A ênfase de Lourenco está alinhada com as mudanças gerais no ambiente econômico global. Isso ocorre à medida que os países, especialmente aqueles da África, buscam lentamente maneiras alternativas de alcançar e colaborar com parceiros estrangeiros que levam a um desenvolvimento sustentável e diversificado. A mudança também poderia mitigar parte do risco associado aos preços das commodities não confiáveis. As empresas dos EUA, que se concentraram principalmente nos setores mineral e energético da África, foram encorajadas a explorar outros setores promissores. Isso poderia potencialmente desbloquear novas portas para o crescimento e a inovação no continente.
No caso de Angola, a dependência constante do petróleo e de outras reservas minerais expôs o país a riscos provocados pela flutuação dos preços das mercadorias no mercado mundial. Esta superdependência destes setores também serviu como um obstáculo ao crescimento econômico de longo prazo da nação. Isto é particularmente evidente quando ocorrem choques de preços nos mercados de petróleo e minerais. Isso resultou na necessidade de diversificação, que não só é necessária para estabilizar a economia, mas também para atrair diferentes investidores.
O governo angolano tem feito progressos na atração de investimento estrangeiro em setores não extrativos, como agricultura, inovações tecnológicas e turismo. O fato de que as empresas dos EUA sejam tão atraentes sob a orientação de Lourenco é uma aceitação de que a nação requer a diversificação e modernização da sua economia. Espera-se que Angola invista em mais áreas para criar uma economia mais forte, que não será ameaçada por externalidades e sustente a prosperidade a longo prazo. Isso pode, por sua vez, oferecer uma gama de possibilidades para colaborações econômicas com empresas dos EUA.
Com a crescente necessidade de diversificação, as empresas dos EUA são consideradas os principais participantes na próxima fase do crescimento econômico africano.

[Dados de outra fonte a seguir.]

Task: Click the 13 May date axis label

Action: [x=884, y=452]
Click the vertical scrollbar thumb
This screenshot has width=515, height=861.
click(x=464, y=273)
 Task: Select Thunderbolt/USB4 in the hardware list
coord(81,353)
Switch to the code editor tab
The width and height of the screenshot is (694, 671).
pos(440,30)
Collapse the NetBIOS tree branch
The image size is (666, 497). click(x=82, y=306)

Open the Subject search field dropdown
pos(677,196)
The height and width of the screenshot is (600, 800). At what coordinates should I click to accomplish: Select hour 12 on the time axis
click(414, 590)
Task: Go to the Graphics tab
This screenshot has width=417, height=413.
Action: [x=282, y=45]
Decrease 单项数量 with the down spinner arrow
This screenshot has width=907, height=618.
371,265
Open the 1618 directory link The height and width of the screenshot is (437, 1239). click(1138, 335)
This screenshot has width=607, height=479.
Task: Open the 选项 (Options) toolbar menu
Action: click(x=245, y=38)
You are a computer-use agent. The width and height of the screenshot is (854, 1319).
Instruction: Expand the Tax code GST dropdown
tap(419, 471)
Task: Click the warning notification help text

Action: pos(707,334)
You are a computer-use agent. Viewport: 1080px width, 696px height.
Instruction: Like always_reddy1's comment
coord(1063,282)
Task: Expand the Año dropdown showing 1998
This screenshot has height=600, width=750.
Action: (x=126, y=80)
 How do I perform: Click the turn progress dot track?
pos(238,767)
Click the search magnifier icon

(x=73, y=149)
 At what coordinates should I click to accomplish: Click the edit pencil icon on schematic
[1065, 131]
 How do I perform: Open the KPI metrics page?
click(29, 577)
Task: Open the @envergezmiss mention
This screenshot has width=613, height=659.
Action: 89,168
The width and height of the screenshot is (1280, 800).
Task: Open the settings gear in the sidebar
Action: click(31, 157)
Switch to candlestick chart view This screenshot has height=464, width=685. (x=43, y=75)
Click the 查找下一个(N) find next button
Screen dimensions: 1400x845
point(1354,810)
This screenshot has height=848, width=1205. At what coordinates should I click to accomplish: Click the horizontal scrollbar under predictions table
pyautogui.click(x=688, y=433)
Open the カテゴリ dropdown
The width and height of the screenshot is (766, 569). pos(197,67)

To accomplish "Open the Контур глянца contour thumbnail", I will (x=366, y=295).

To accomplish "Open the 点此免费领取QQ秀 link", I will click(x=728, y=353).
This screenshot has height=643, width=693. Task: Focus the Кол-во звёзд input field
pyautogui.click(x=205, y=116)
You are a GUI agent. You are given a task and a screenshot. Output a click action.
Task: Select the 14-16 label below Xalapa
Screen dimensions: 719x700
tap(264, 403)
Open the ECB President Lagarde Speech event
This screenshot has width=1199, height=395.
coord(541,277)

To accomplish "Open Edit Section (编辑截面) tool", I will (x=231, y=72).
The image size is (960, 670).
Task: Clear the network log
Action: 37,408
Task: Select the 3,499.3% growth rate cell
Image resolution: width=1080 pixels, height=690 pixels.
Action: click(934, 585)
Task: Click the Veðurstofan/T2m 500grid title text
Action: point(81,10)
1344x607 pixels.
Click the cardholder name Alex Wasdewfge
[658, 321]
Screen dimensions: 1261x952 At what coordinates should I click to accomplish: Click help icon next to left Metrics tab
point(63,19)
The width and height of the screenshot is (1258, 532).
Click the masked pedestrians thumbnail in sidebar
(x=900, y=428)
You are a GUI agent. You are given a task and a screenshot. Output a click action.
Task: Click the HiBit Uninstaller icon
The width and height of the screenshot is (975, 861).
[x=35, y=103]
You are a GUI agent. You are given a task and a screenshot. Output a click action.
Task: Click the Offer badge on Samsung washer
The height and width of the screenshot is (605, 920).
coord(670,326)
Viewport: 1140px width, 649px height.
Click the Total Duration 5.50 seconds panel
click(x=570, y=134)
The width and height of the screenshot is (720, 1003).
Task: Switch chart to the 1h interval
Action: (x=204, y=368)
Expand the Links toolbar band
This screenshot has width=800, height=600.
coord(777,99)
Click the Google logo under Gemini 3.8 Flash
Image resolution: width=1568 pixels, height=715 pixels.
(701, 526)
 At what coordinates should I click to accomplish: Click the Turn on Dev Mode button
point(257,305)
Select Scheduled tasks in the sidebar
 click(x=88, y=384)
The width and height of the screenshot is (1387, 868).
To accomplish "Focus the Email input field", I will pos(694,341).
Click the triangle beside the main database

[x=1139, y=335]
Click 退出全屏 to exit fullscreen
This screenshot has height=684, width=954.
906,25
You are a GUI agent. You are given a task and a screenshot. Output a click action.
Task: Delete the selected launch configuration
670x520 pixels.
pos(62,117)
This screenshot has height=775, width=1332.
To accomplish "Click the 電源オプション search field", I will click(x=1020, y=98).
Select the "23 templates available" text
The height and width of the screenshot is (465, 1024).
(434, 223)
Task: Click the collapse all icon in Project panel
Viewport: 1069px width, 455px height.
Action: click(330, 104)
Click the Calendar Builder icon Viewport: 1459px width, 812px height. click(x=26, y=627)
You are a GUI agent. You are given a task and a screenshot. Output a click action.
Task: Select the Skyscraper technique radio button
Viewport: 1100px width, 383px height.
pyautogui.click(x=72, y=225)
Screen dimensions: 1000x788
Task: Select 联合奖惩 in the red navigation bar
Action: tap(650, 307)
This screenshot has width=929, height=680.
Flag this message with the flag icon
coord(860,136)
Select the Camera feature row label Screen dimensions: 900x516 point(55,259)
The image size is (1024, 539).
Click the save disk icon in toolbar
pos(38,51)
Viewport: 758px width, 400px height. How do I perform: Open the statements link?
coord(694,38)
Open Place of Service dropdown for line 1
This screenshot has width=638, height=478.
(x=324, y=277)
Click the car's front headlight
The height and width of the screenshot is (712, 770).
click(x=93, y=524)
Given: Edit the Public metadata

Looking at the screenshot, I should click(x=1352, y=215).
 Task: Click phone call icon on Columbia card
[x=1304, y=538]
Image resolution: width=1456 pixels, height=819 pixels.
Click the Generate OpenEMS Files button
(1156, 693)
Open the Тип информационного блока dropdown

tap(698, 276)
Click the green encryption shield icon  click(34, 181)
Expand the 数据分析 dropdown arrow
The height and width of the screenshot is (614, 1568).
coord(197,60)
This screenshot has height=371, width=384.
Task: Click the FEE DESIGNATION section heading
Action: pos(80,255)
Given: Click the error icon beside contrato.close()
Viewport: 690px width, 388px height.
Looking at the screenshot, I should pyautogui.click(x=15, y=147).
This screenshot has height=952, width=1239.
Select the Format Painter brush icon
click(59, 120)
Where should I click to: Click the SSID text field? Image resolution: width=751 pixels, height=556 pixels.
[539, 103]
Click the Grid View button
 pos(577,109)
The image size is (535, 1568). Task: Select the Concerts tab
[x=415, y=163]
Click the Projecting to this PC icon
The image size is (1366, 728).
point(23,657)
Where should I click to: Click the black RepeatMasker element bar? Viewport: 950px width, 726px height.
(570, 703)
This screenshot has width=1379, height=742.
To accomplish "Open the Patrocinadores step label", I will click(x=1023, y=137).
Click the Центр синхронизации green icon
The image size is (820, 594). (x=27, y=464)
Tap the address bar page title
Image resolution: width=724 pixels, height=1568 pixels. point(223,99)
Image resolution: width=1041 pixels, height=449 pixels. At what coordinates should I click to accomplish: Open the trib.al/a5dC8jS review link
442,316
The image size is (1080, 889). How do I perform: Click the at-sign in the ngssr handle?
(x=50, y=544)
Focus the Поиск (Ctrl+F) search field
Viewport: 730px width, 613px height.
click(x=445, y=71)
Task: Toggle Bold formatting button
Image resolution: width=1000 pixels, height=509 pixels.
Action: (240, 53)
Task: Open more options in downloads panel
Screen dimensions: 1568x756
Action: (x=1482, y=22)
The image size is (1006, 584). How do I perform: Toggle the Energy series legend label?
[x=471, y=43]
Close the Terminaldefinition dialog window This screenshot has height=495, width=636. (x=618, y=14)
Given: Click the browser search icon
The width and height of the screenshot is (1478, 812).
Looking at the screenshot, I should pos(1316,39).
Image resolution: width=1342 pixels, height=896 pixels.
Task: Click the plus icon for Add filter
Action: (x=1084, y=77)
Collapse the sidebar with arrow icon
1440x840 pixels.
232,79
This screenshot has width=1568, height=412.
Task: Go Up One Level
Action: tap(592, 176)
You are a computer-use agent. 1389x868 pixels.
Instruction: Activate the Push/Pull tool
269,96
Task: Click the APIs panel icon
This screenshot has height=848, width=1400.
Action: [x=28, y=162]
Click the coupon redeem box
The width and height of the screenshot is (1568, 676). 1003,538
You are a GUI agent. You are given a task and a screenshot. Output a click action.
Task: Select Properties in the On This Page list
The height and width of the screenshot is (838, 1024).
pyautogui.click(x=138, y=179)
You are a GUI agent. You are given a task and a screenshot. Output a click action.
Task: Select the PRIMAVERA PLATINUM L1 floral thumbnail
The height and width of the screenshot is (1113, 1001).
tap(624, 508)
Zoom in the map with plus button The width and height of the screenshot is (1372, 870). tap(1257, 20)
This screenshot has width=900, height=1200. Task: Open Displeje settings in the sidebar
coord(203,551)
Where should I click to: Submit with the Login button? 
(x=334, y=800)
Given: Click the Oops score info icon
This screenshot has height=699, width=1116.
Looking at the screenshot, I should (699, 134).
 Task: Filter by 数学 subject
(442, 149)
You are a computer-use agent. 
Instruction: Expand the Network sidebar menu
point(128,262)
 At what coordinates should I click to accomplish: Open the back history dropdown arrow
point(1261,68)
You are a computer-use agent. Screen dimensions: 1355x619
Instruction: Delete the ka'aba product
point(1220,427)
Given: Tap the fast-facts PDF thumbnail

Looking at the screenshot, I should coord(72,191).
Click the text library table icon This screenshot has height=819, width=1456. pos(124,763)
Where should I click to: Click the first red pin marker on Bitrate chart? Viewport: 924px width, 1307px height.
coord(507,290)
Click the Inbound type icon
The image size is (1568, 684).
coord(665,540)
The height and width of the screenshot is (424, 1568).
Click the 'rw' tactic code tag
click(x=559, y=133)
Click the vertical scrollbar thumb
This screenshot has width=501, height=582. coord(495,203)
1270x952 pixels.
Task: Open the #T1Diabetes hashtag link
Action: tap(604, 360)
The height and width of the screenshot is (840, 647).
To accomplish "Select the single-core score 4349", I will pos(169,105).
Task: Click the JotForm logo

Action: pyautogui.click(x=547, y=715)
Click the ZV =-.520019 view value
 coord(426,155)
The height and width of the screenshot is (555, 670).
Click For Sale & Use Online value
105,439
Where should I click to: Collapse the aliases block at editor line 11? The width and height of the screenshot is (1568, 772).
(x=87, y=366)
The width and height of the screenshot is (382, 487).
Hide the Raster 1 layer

O convite para Angola é uma tendência na qual os países africanos estão se tornando mais receptivos ao investimento estrangeiro em setores emergentes. O resultado positivo deste impulso pode servir de exemplo para outras nações africanas ansiosas para reduzir sua dependência do petróleo e dos minerais.
Há uma crescente compreensão do continente como um mercado vibrante para negócios diversificados. Um exemplo é a agricultura, que tem um alto potencial para investimento e inovação, uma vez que a África possui uma grande quantidade de terras abertas que podem ser utilizadas para a agricultura. Da mesma forma, a indústria de energia renovável está pronta para um crescimento rápido. Isso é particularmente relevante à medida que a economia global se volta para a adoção de fontes de energia mais sustentáveis. No caso das empresas dos EUA, essas regiões oferecem não apenas uma oportunidade de diversificar seus portfólios, mas também de contribuir para o desenvolvimento sustentável da África.